** Begin RECORDS FOR THIS TASK **
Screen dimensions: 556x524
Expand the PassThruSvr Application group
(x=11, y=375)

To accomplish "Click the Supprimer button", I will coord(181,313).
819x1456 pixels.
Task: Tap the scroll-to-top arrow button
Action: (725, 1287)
** End RECORDS FOR THIS TASK **
Reproduce all of the records above line for line, keeping every character unchanged.

**ANSWER TO THE EXERCISE**
Screen dimensions: 556x524
Expand the PassThruSvr Application group
(x=11, y=375)

To accomplish "Click the Supprimer button", I will coord(181,313).
819x1456 pixels.
Task: Tap the scroll-to-top arrow button
Action: (725, 1287)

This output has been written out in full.